(Target position records)

——————————

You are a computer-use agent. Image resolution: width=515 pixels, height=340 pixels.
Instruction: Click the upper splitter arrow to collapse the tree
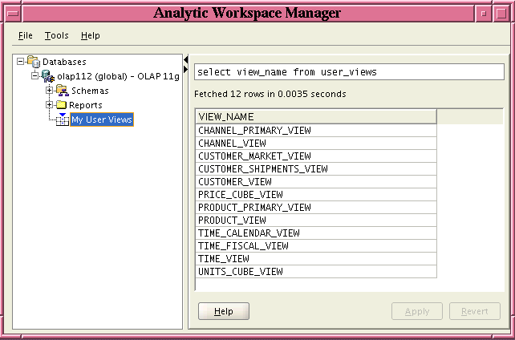point(185,60)
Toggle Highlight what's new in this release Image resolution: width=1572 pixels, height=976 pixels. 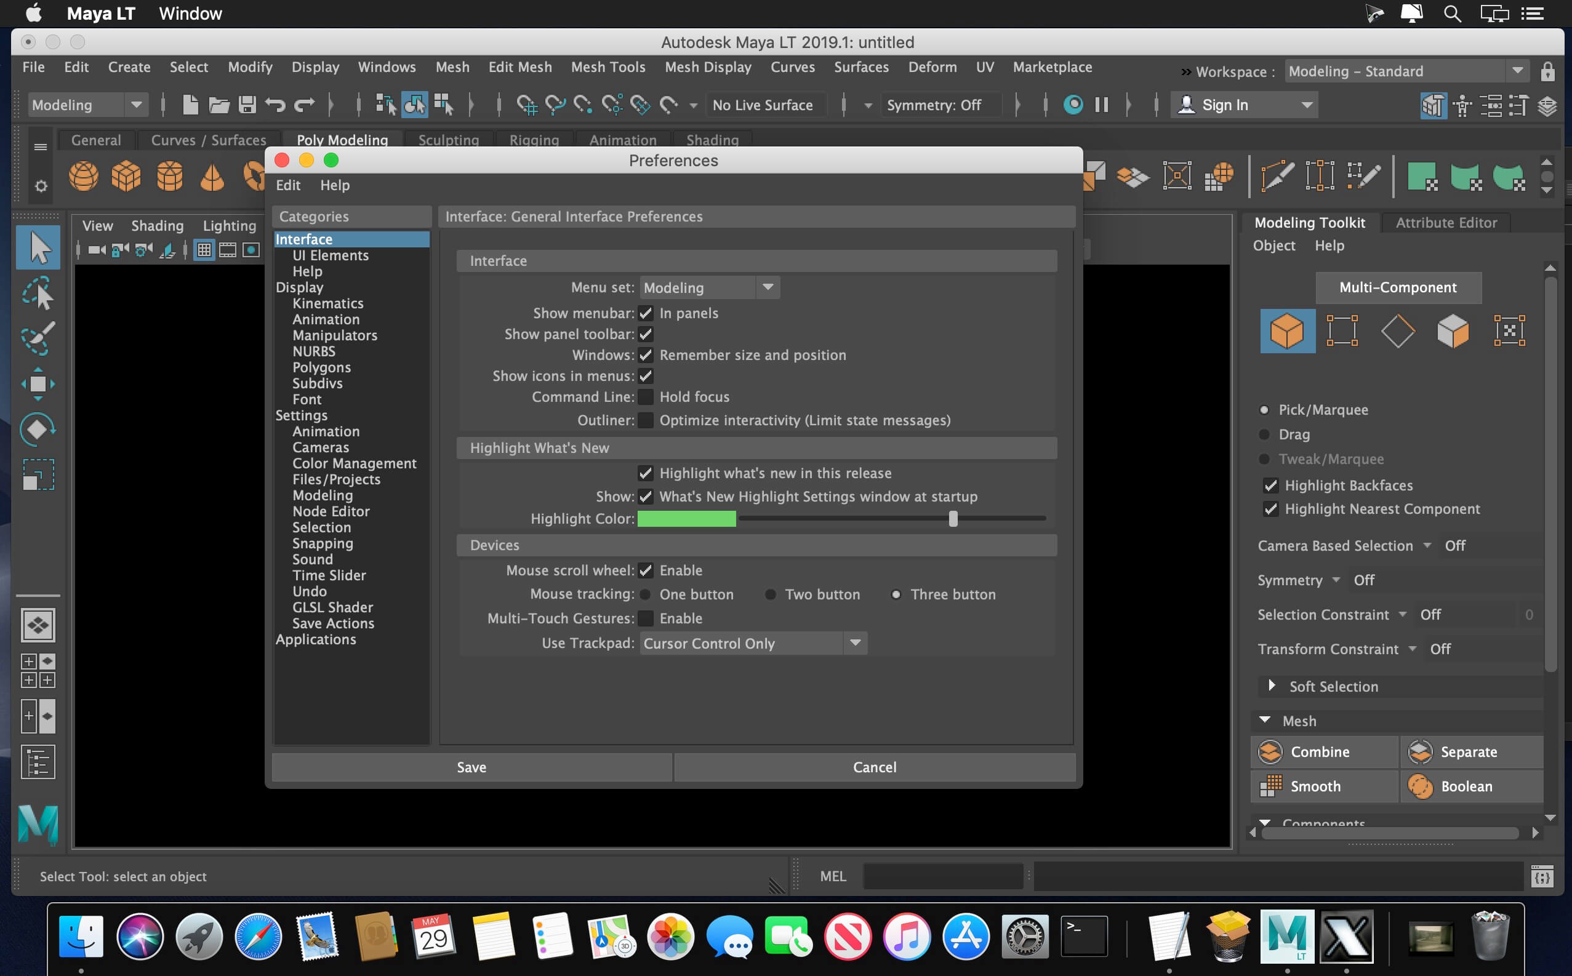click(643, 472)
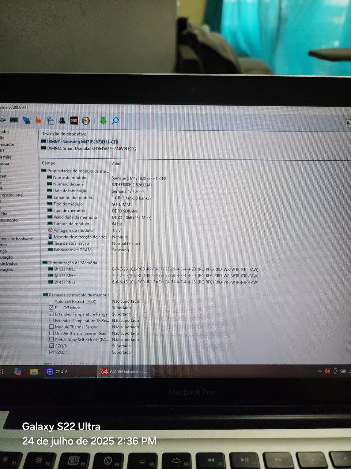Click the Campo column header
351x469 pixels.
49,163
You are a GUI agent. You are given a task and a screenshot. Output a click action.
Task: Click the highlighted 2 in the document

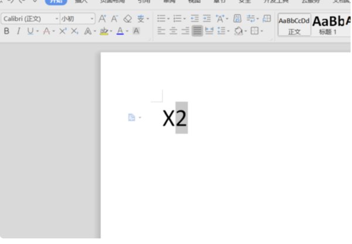tap(181, 118)
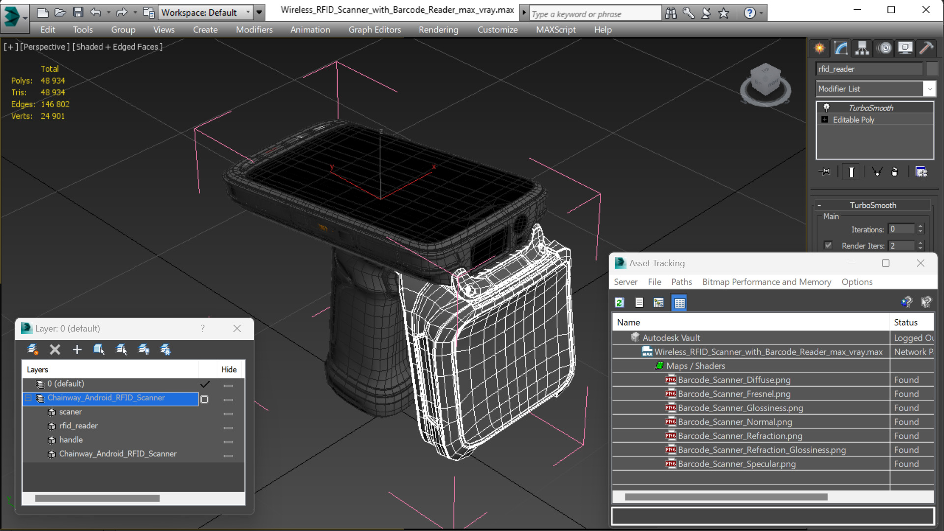
Task: Collapse the Chainway_Android_RFID_Scanner layer tree
Action: coord(29,398)
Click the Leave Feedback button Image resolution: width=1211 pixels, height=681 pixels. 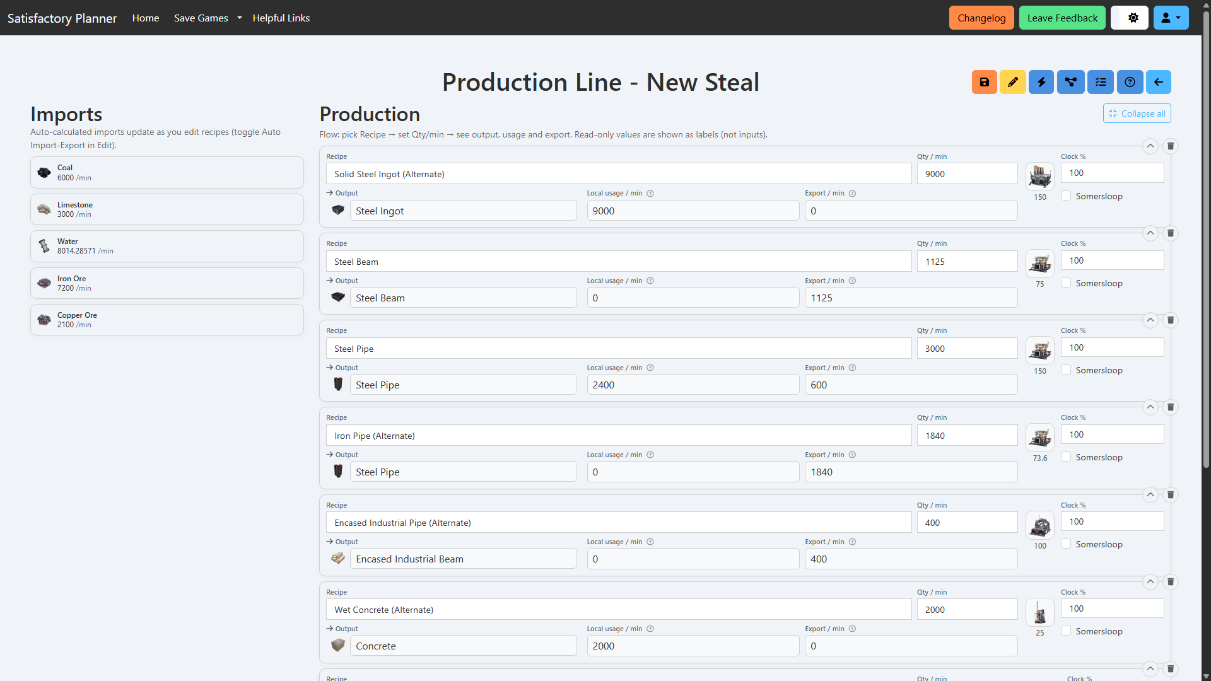(1062, 18)
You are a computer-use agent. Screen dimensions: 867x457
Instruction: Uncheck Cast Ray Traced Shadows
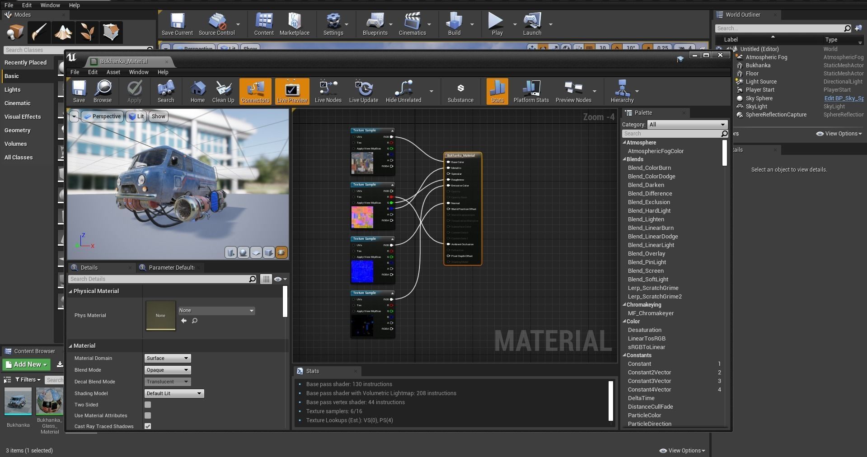point(148,426)
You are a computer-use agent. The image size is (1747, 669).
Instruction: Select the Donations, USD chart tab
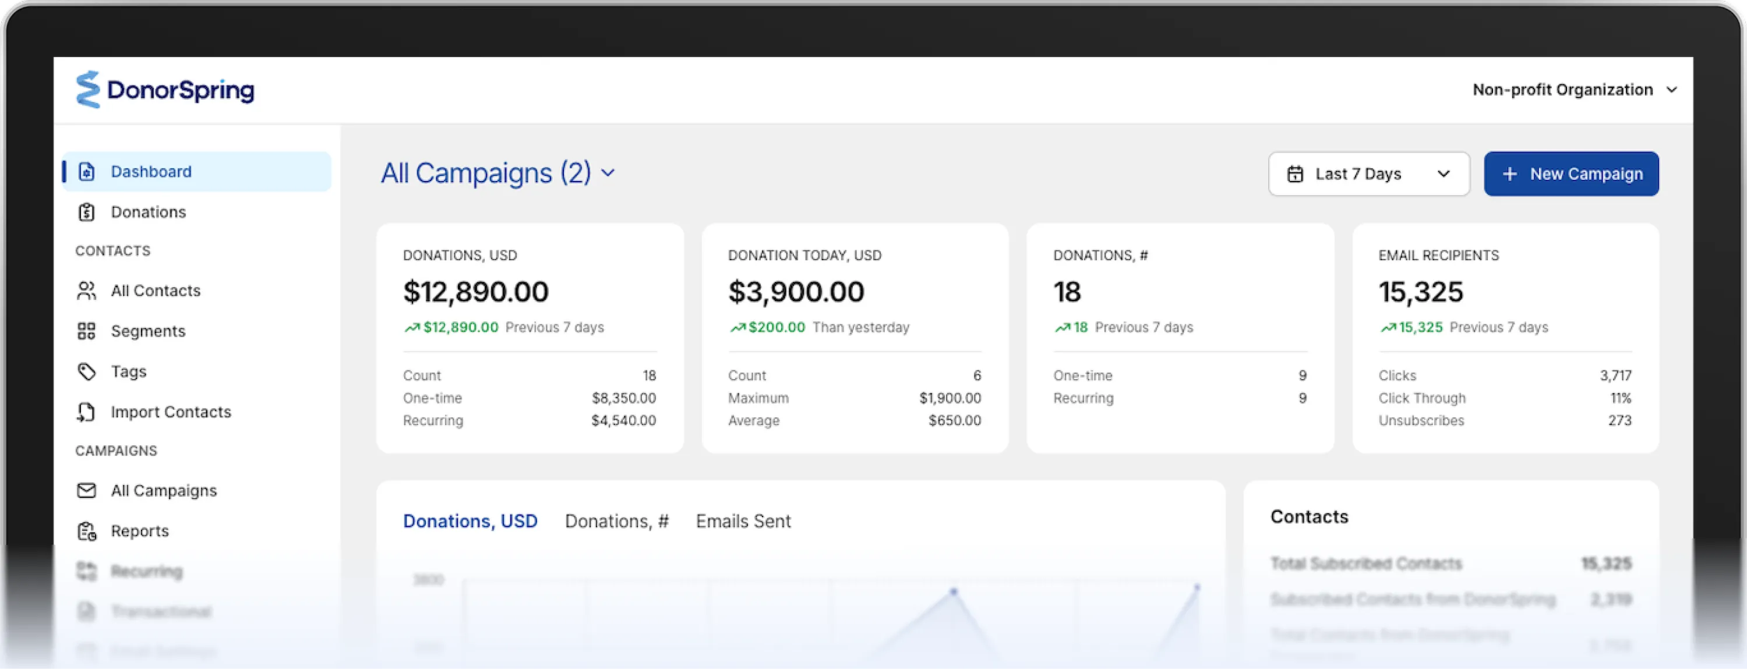pyautogui.click(x=471, y=521)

——————————

- Given task -
In the lines from the one containing "You are a computer-use agent. The" through the end of the rows, both ends included, replace "Select" with "Choose" and write those lines out again with nothing else changed. Leave the pictures out of your answer.

- Correct result -
You are a computer-use agent. The image size is (1747, 669).
Instruction: Choose the Donations, USD chart tab
pyautogui.click(x=471, y=521)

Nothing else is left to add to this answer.